The key to this level of engagement is that the Reading Game promotes active learning. In going beyond the traditional ideas such as setting tasks to test comprehension, the game sets challenges for students that are completely under their control. Coming up with interesting questions around the course content requires a basic understanding of the topic, which can only come about through experiencing it at some level (reading, listening, discussing) and then crafting questions and answers to challenge others.
Competition is a powerful motivator in any endeavour. Every action in the game serves to introduce, build on, or clarify concepts from the course material as a formative learning experience. Students receive points for their efforts in asking and answering questions. Students can rate questions, which have a direct impact on the contents of review quizzes, while also activating a secondary reward called ‘stars’ for participants whose questions are deemed outstanding by their peers. Participants can progress onto the next level of the game by spending their accumulated points to ask open questions that areanswered by the teachers and any student who has also levelled-up. The quality of the questions improves progressively over the game for individual players as well as collectively in the review quizzes. The game’s algorithms guarantee that all of the questions are attempted by many players sharing their discoveries, insights and struggles with the content knowledge. The class learns together inside the game.
Figure: This is a Motion Chart of the last week of a game and shows player behaviours: killers to the middle right; achievers to the top centre; explorers in the centre; and socialisers in the bottom left quadrant. The use of the game has lifted assessment performance by 15%. This class of 69 students wrote 787 questions and answered them 20,280 times over the semester.

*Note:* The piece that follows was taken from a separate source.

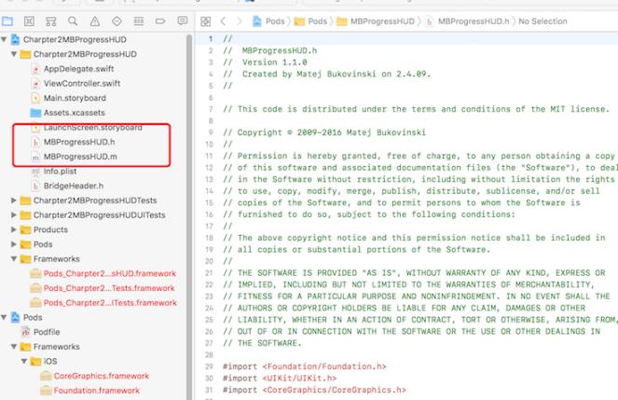618x400 pixels.
Task: Open the Test navigator diamond icon
Action: pos(117,20)
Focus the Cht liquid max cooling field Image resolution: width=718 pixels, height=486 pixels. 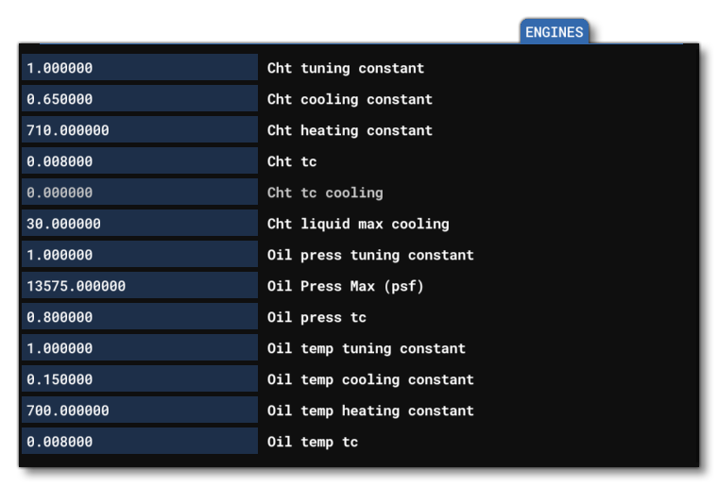coord(139,224)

The Reading Game has been successfully trialled in 12 units of study at Macquarie University during late 2013, 2014 and early 2015. Academic convenors can use the Reading Game to introduce a game-based learning activity into their Moodle teaching unit in a similar way to adding a quiz or forum. The game uses its own points system to drive player behaviours and the progress bar completion percentage can be exported/imported into the GradeBook as a participation mark. It has proven effective for increasing student engagement in their course and lifted assessment performance across the whole class of students from 7% to 22%, in all delivery modes.
Note: The game was designed to work as simply as possible with the contextualised HELP menu inside the game. Most students need little or no help to play. There are many strategies and meta-games that teachers can apply to the basic game or just use the game as is. The game can handle between 4 and 2000 players and it is robust enough to cope with aggressive playing behaviours. The game is a crowd-sourced activity and was designed to run over the whole semester, but it can be deployed for shorter time periods (less than one month) and/or with smaller cohorts (less than 30 students/players). To achieve success in this situation, players will need to write more questions per week and the teacher will need to seed the game with more anonymous questions in each week of the game. The game can be played on mobile devices.
The Reading Game won the web-based games category in the 2nd Educational Games Competition held at the 8th European Conference on Games Based Learning (ECGBL), in conjunction with the 5th International Conference on Serious Game Development and Application (SGDA) in Berlin in October 2014. The Reading Game was also placed 2nd overall in the Competition. The program was designed and developed by Robert Parker from the Macquarie University’s Learning and Teaching Centre (LTC), with Richard Kroon, an independent games developer.